Roth’s sadness and anxiety about his father’s slurred speech–how he hears it first over the phone, then experiences it in person–are palpable in the writing. But to see him, hear him, act it out was astonishing.  

After only a few minutes, I was on the edge of my seat. With the occasional glance to my side, I could see my father, sitting tall, riveted, felt the same way.  

It came to an end too soon.

Though the snow had stopped, the roads were treacherous, which made for an especially slow quiet ride home. I started to doze when my father broke the silence.

“Why couldn’t I have a relationship like that with my father?”

“What’s that, Dad?” I asked, half asleep in the passenger seat.

I looked over at him, his right hand on the wheel, left hand resting on his thigh. His eyes straight ahead. My father seemed to be looking out into the winter night, to the stretch of road ahead, for answers.

“Why couldn’t Grandpa and I talk like that, like friends?” my father wondered in a measured voice. “I wish we could’ve talked like that.”

“What do you mean?” I asked, even though I knew what he meant.

“We spent so much time together. We had breakfast and lunch together every day when he worked in my office after he retired. We went to the Y, just like they did. But we never talked like that.”

“What did you talk about?”

“Politics, current events, business. We never talked about how we felt.”

He paused, bringing his left hand to his mouth in a way that reminded me of the way Roth brought his hand to his face to imitate his father. My father had a nervous habit of biting his cuticles.

“People say times are different, parents are different with their children now,” he continued in a low, even tone. “I’m the same age as Philip Roth. His father was my father’s age. We’re from the same place. They talked like they knew each other, really knew each other. Why didn’t Grandpa and I have that?”

“I don’t know, Dad,” was all I could muster.  

We drove the rest of the way home in silence.  

Even today, when I remember that ride home, I am flooded with a mix of wonder and sadness over who this man, my father, would have been had his relationship with his own father been different.
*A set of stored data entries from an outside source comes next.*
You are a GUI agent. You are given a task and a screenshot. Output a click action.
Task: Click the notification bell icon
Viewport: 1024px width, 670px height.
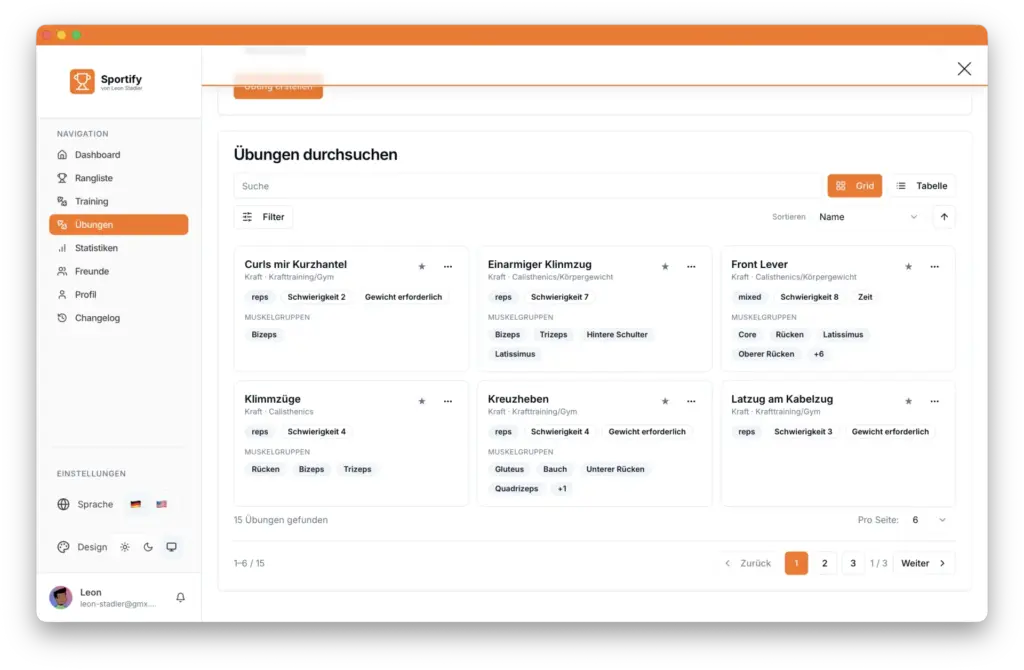coord(181,598)
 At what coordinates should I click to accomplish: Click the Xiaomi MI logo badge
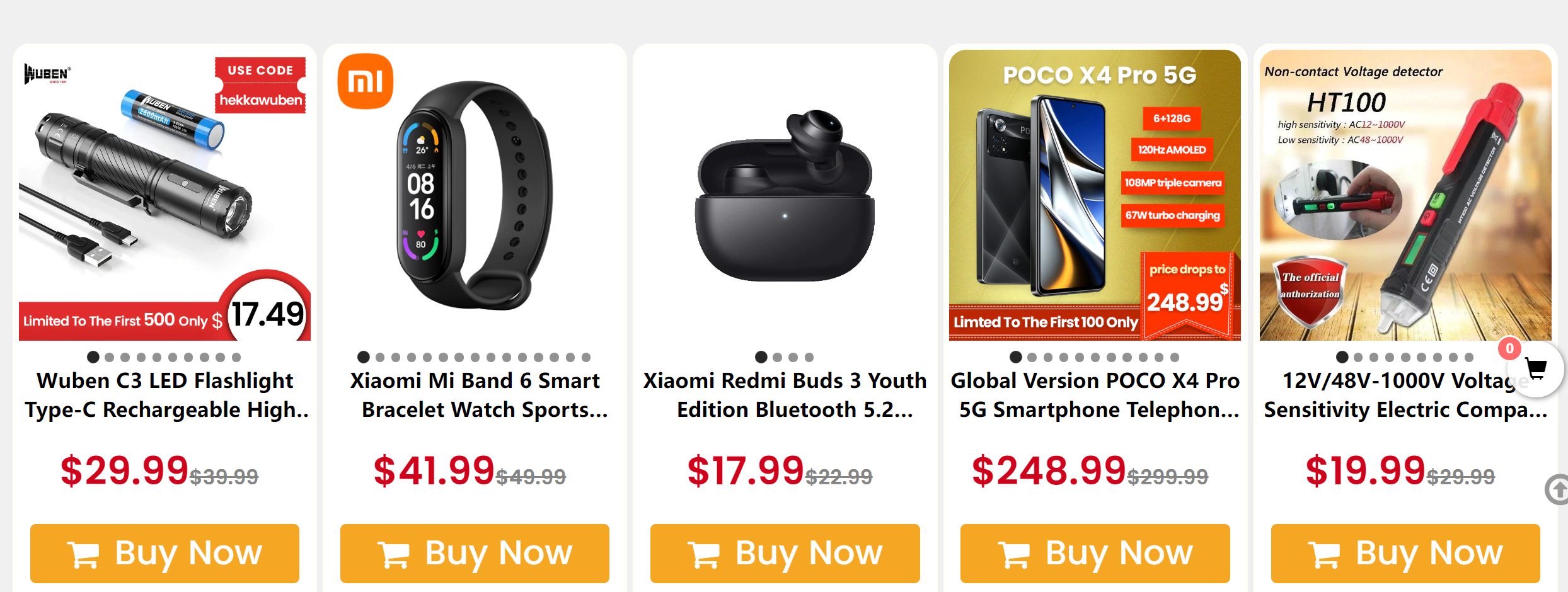tap(365, 81)
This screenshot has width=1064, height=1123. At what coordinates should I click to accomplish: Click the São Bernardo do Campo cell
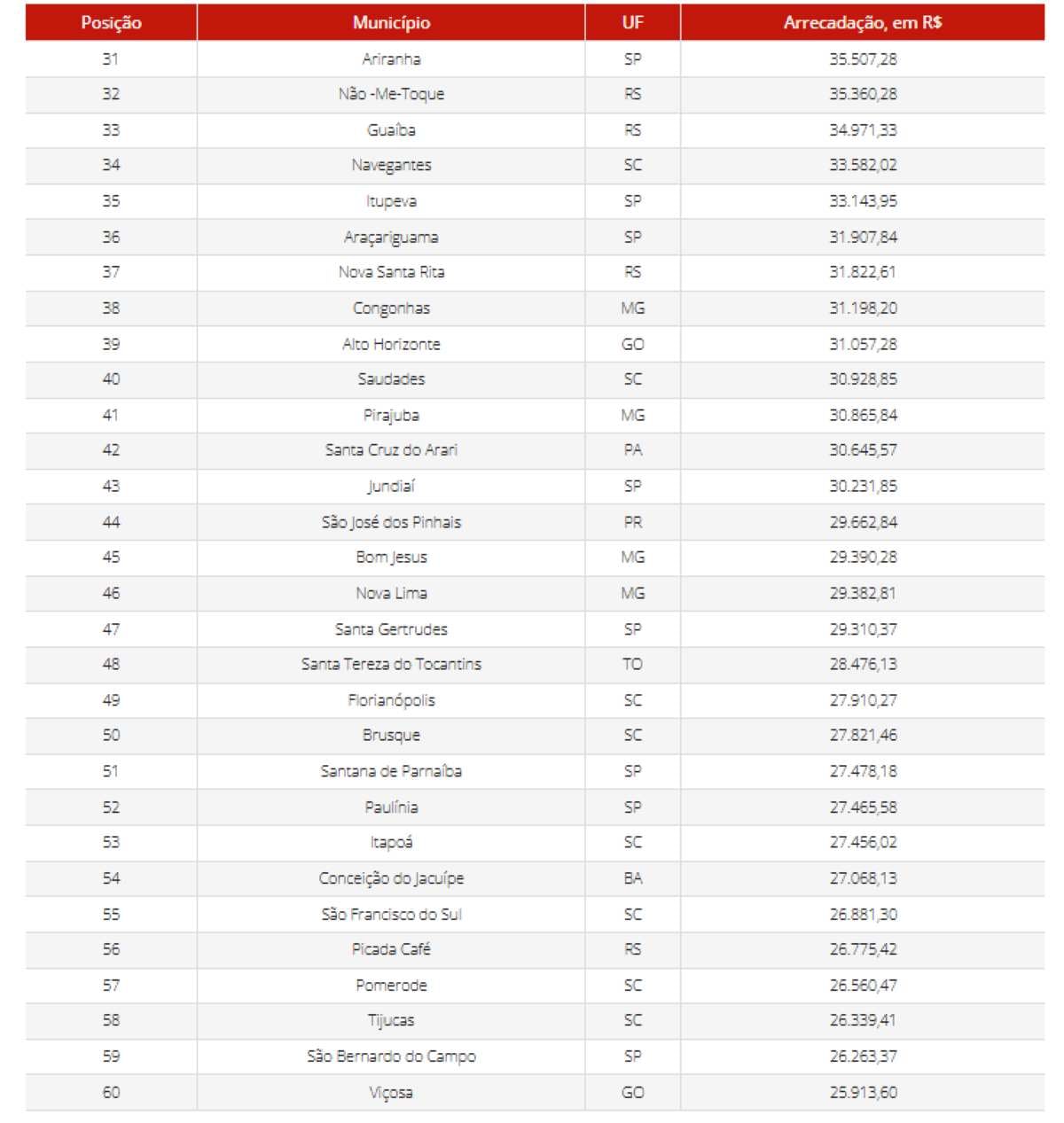point(391,1057)
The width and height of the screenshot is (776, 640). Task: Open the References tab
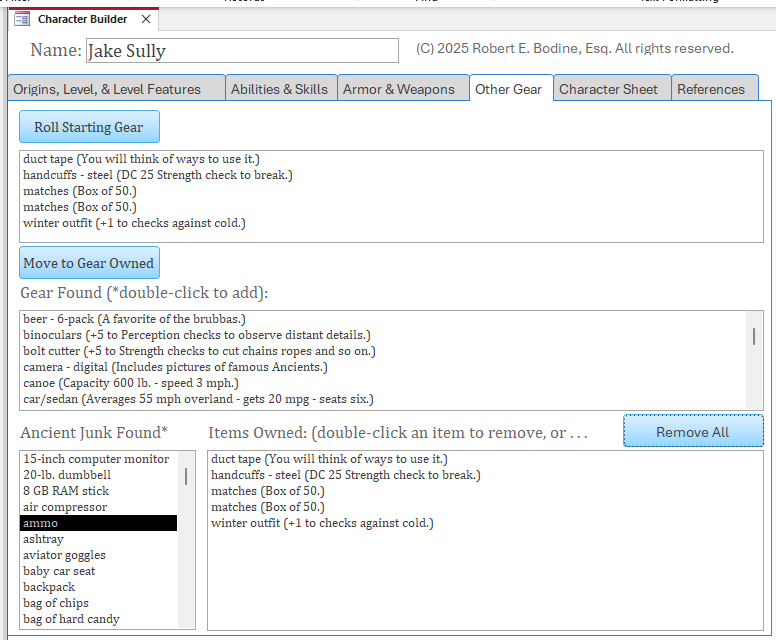pyautogui.click(x=710, y=89)
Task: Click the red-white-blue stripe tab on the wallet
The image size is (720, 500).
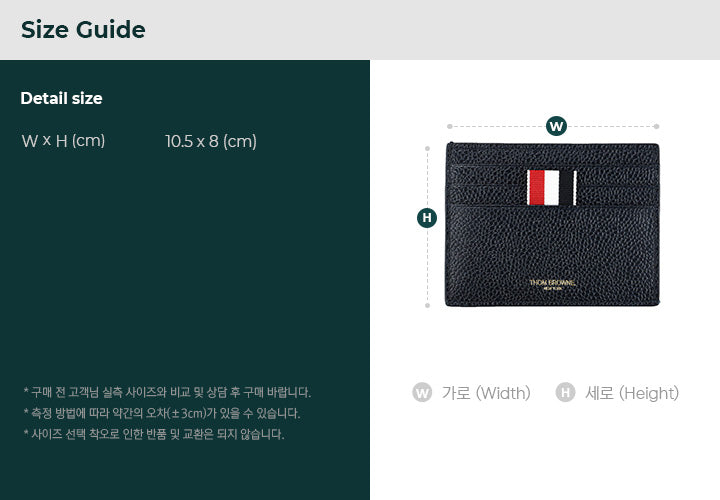Action: 551,187
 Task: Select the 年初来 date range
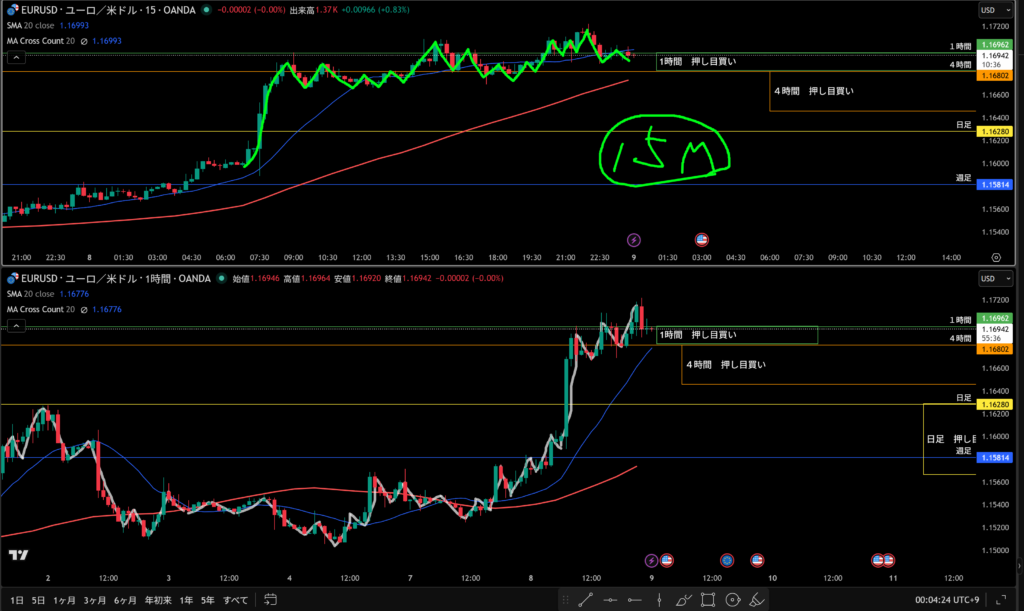157,600
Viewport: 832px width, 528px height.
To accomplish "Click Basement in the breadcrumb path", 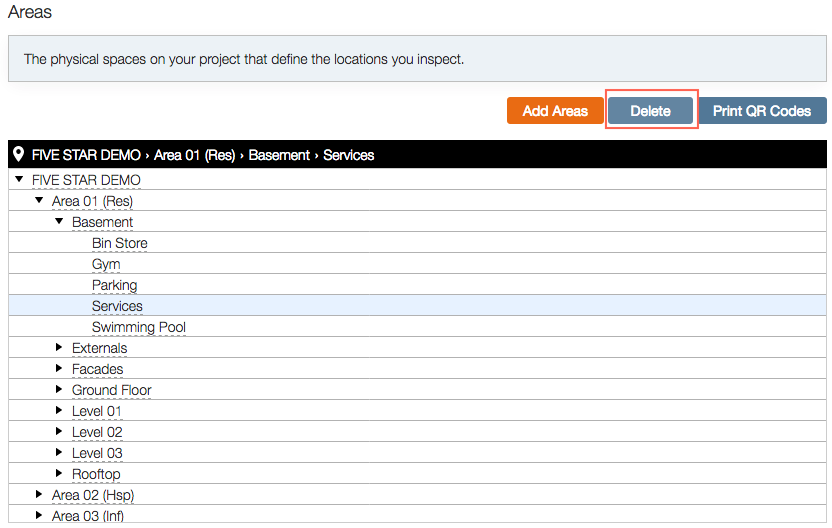I will click(x=279, y=155).
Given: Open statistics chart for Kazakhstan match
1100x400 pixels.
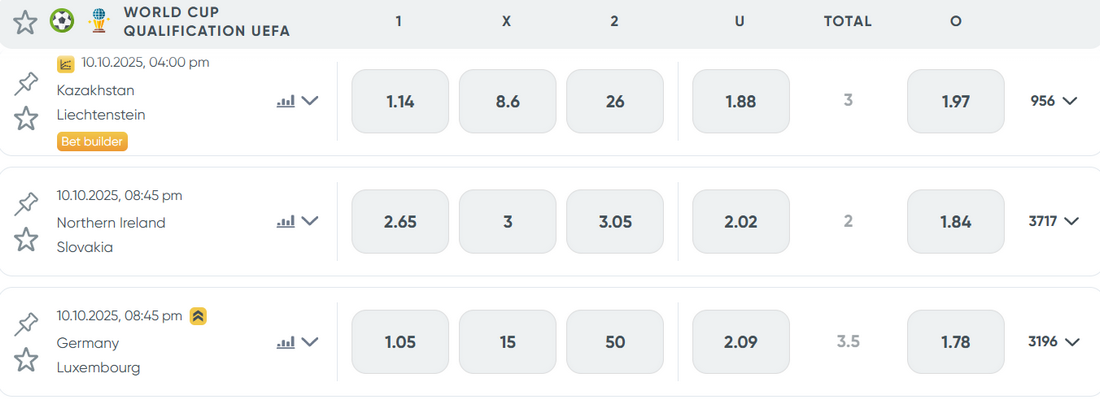Looking at the screenshot, I should 286,101.

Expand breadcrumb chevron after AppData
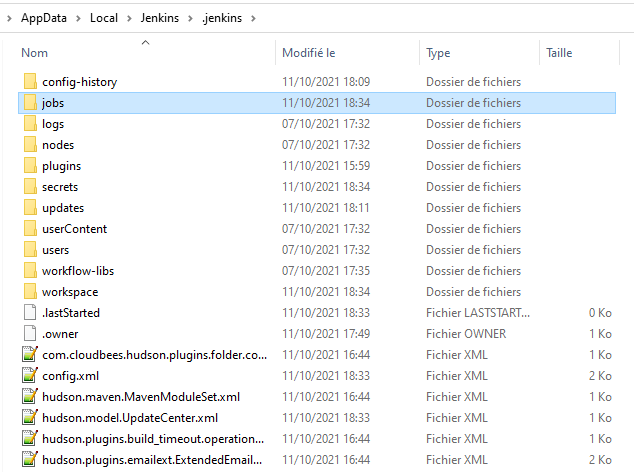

Would he have walked differently through this world, if seen and heard by his father? What kind of father might he have been had he felt more connected to his own? 

Having experienced that kind of closeness with both my parents–though also fueled with dysfunction–I knew what he was missing. While I could muse endlessly about my father’s failings, at that moment, during that exchange I saw evidence of something more, something deeper. In that moment, what he had with me was something he couldn’t have with his own father. Despite that void in his own life, he created it with me. And that was something.  

I wish I could have found the words to say, “Look at us, though. Having this conversation.” Filling in the cracks in my voice, I might have said, “Look at you, telling me your feelings, sharing this with me. Sharing this evening with me. That’s something, Dad.”

Maybe he would have reached across the bench seat and put a tender hand on mine. 

“Maybe I’ll write about it someday,” I might have assured him. 

And he’d give my hand a knowing squeeze. 

Philip Roth died on May 22, 2018, six months and one day after my father’s death. Patrimony had rested on my bedside table since I returned home from a week of shiva sitting. And there still it remains.